Support Auto-reconnection #25

skeggse opened this issue Oct 2, 2013 · 45 comments

Comments

@skeggse
Copy link
Contributor

skeggse commented Oct 2, 2013

At the moment, when a socket closes it's basically permanent. All kinds of methods are replaced in favor of functions which only throw and there's no reconnect support.

Even in a data center, connections can fail or time out, and reconnection would allow the connection to fail and recover from the failure, instead of simply giving up.

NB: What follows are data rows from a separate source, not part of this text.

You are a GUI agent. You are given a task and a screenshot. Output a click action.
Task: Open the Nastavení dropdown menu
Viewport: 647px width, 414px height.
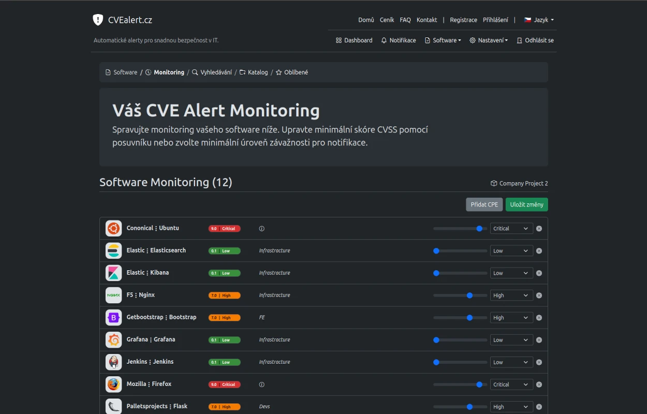click(x=488, y=40)
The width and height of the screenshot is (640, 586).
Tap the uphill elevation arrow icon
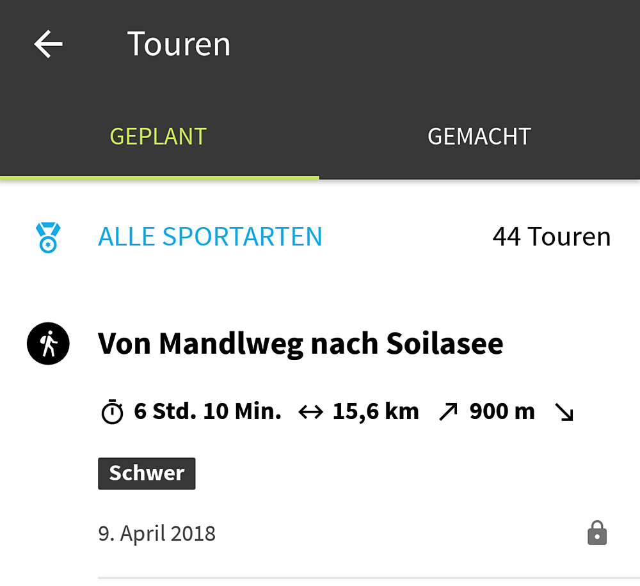pyautogui.click(x=448, y=411)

This might need to happen at the connect.js level given the current setup, but that would put messages that have been sent but not acked into an uncertain place where it's unclear if the message has reached the server or just fallen. I know from experience that trying to get reconnection to work well can be tricky. For a counterexample, see node-amqp's reconnection, which appears to leak everywhere.

@michaelklishin
Copy link

Recovery of AMQP 0-9-1 connections involves more than simply reconnecting. You may want to get familiar with what other clients do. Fortunately, there are good examples
of how consumer recovery can work with no effort on the developer end.

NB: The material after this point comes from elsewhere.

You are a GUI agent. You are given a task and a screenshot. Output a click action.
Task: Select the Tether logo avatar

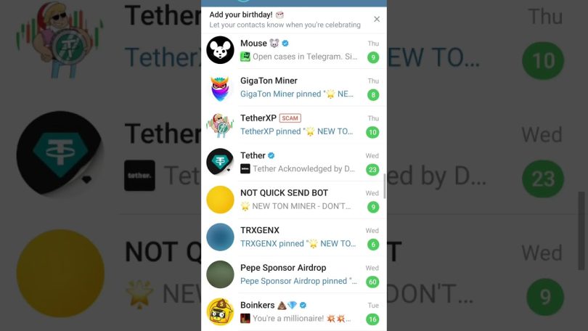click(220, 162)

It's a lot more involved for producers as socket issues may be detected in several seconds. As such, not only
publishers that cannot afford to lose a message need to use publisher confirms, they also need to keep a write-ahead log of messages that can be replayed if the publisher fails before outstanding confirms arrive.

@michaelklishin
Copy link

For example, Hutch adds a disk-based write-ahead log on top of Bunny among other things.

@skeggse
Copy link
Contributor Author

skeggse commented Oct 2, 2013

Would it not make sense to roll that into the parent library? Maybe not disk-based, but a write-ahead log?

@squaremo
Copy link
Collaborator

squaremo commented Oct 2, 2013

At the moment, when a socket closes it's basically permanent. All kinds of methods are replaced in favor of functions which only throw and there's no reconnect support.

When the connection drops you are pretty much hosed, and usually the best thing to do is start from scratch -- assert all your exchanges and queues again and go from there. There are some things the client can do for you (like Michael's Ruby client); but I am rather wary of second-guessing the application code. You might want such-and-such a queue to disappear with the connection.

Regarding messages, yes you can use confirmations (now with callbacks!), which can change your guarantee from "at most once" (a message might not make it, and you won't know) to "at least once" (you might not get a confirmation, and so resend a message).

(Aside: Do you guys get github emails from the future or something? You always have about three posts back and forth before I manage to comment ..)

@michaelklishin
Copy link

RAM-based write-ahead log is not an option for people who cannot afford to lose a single message (such as a couple of payment processors that are known to use Bunny). Others often simply don't need a WAL.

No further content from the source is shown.